Which lines of the records below contain the word "resolution"? Report each of them in full.

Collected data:
>>>>>
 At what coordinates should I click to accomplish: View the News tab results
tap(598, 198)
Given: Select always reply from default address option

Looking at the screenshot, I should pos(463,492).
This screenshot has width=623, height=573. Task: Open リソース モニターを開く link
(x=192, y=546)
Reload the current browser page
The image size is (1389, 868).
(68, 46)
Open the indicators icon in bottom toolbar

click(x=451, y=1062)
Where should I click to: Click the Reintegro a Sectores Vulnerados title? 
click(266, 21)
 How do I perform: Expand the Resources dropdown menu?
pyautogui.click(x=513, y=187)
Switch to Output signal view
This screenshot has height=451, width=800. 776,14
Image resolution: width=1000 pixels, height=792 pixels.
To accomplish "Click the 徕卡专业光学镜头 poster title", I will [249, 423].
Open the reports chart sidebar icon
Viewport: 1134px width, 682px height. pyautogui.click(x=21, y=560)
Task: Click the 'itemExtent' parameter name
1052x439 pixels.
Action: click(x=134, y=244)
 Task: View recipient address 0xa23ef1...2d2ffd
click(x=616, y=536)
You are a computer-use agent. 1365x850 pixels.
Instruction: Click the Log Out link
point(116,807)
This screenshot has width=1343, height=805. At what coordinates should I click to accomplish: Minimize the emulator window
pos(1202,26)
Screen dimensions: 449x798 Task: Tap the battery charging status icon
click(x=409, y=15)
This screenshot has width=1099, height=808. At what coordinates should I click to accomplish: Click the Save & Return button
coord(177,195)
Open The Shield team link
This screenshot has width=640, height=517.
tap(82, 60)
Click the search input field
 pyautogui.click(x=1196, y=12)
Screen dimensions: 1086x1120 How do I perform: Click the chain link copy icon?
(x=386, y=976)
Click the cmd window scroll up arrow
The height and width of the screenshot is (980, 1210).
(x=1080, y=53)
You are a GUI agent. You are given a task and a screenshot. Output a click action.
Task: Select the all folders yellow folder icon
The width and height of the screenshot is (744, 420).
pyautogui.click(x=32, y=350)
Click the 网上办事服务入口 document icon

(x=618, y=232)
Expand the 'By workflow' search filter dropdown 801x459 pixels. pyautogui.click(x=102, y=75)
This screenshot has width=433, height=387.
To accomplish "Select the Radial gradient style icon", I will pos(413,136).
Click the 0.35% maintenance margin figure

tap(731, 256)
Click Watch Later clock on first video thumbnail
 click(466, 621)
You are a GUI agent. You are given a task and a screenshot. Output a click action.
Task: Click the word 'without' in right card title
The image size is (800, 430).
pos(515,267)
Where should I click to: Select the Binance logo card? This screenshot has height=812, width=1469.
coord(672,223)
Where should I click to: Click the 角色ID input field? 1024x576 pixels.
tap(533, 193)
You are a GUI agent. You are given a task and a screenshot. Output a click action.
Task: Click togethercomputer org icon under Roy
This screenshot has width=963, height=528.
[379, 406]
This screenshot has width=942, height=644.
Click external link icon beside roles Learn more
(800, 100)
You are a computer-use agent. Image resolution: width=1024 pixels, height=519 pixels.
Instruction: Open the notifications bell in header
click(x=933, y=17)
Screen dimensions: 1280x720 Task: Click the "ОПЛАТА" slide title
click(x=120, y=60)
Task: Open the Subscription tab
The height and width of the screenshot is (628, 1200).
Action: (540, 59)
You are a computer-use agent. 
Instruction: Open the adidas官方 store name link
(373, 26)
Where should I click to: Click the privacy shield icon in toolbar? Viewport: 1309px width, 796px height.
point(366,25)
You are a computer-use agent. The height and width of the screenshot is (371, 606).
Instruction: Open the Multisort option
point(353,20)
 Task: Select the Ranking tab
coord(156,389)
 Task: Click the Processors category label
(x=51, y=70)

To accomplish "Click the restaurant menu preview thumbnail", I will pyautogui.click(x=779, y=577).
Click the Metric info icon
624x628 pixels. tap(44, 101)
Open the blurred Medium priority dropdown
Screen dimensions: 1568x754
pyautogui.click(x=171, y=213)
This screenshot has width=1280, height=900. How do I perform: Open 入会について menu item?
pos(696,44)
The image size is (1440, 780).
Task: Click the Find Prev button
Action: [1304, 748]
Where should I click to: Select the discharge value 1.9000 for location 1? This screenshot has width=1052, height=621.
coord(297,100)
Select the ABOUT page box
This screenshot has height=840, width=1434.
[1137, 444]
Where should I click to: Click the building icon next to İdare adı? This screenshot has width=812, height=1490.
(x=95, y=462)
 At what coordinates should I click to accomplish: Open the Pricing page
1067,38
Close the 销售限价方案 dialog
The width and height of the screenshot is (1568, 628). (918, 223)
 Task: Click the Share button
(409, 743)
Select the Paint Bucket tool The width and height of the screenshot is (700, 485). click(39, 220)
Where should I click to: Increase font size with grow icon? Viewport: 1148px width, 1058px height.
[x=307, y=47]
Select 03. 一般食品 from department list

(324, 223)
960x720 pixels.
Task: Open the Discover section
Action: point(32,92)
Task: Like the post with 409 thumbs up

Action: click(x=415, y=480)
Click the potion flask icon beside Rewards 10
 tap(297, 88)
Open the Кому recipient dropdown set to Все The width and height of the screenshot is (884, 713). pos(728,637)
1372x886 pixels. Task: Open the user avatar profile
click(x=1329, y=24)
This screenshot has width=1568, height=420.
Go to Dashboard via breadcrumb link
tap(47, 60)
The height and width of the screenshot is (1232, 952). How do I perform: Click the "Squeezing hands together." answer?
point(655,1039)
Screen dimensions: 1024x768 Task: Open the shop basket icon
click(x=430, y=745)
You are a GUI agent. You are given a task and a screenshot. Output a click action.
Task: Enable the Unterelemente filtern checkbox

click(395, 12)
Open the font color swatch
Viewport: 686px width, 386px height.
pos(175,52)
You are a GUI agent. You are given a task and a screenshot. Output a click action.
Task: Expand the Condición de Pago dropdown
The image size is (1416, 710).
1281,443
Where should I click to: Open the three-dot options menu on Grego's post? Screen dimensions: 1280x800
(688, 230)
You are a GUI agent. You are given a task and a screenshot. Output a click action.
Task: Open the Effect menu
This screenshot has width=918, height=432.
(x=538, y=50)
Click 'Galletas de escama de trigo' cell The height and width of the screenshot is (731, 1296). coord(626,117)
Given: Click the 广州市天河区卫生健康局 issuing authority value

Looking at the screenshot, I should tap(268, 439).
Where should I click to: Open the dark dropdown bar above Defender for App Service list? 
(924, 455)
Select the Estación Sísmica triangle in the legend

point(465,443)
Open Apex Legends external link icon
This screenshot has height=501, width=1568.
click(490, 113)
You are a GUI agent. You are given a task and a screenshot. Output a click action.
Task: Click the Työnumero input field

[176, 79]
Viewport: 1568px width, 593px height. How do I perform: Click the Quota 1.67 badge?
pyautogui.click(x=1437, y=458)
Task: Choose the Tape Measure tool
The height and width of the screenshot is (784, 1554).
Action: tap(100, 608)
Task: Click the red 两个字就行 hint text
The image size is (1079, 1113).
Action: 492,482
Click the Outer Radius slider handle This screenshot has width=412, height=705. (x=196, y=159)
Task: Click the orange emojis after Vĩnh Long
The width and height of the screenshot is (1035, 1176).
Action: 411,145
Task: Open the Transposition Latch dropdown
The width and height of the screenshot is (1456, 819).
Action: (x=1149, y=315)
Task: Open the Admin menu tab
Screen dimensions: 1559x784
<<<<<
▸ Solution to the exercise
Image resolution: width=1000 pixels, height=792 pixels.
You are a computer-use agent. Image resolution: width=1024 pixels, height=519 pixels.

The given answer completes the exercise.